[Stored data entries]
____________________
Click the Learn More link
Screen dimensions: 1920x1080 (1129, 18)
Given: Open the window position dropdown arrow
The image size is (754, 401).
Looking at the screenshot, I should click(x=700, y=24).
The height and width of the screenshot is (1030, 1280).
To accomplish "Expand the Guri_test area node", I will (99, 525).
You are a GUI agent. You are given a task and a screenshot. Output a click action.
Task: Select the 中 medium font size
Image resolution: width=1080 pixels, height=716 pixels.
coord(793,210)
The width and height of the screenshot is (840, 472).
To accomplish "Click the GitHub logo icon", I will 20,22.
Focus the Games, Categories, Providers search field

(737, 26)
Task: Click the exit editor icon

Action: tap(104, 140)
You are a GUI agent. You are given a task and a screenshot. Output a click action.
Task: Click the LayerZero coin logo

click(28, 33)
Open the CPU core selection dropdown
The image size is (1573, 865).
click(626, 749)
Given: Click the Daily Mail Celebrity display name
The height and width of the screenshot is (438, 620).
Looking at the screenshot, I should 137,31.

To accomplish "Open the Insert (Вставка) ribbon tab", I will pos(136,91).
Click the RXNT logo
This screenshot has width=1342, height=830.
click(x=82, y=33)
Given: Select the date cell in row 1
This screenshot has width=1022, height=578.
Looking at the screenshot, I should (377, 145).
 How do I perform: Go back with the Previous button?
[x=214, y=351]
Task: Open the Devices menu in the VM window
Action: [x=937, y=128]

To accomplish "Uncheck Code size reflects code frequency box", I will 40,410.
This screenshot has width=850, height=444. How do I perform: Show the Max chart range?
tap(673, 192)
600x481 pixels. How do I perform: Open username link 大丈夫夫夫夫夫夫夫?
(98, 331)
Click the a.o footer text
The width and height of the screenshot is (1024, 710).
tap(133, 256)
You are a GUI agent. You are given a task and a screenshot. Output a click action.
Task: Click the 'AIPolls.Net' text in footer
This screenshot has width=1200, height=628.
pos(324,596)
____________________
• **Activity**
From the line holding "Given: Click the" to the last line of the data above, copy every line exactly and include nothing more.

• **Written solution**
Given: Click the Daily Mail Celebrity display name
The height and width of the screenshot is (438, 620).
Looking at the screenshot, I should 137,31.

To accomplish "Open the Insert (Вставка) ribbon tab", I will pos(136,91).
Click the RXNT logo
This screenshot has width=1342, height=830.
click(x=82, y=33)
Given: Select the date cell in row 1
This screenshot has width=1022, height=578.
Looking at the screenshot, I should (377, 145).
 How do I perform: Go back with the Previous button?
[x=214, y=351]
Task: Open the Devices menu in the VM window
Action: [x=937, y=128]

To accomplish "Uncheck Code size reflects code frequency box", I will 40,410.
This screenshot has width=850, height=444. How do I perform: Show the Max chart range?
tap(673, 192)
600x481 pixels. How do I perform: Open username link 大丈夫夫夫夫夫夫夫?
(98, 331)
Click the a.o footer text
The width and height of the screenshot is (1024, 710).
tap(133, 256)
You are a GUI agent. You are given a task and a screenshot. Output a click action.
Task: Click the 'AIPolls.Net' text in footer
This screenshot has width=1200, height=628.
pos(324,596)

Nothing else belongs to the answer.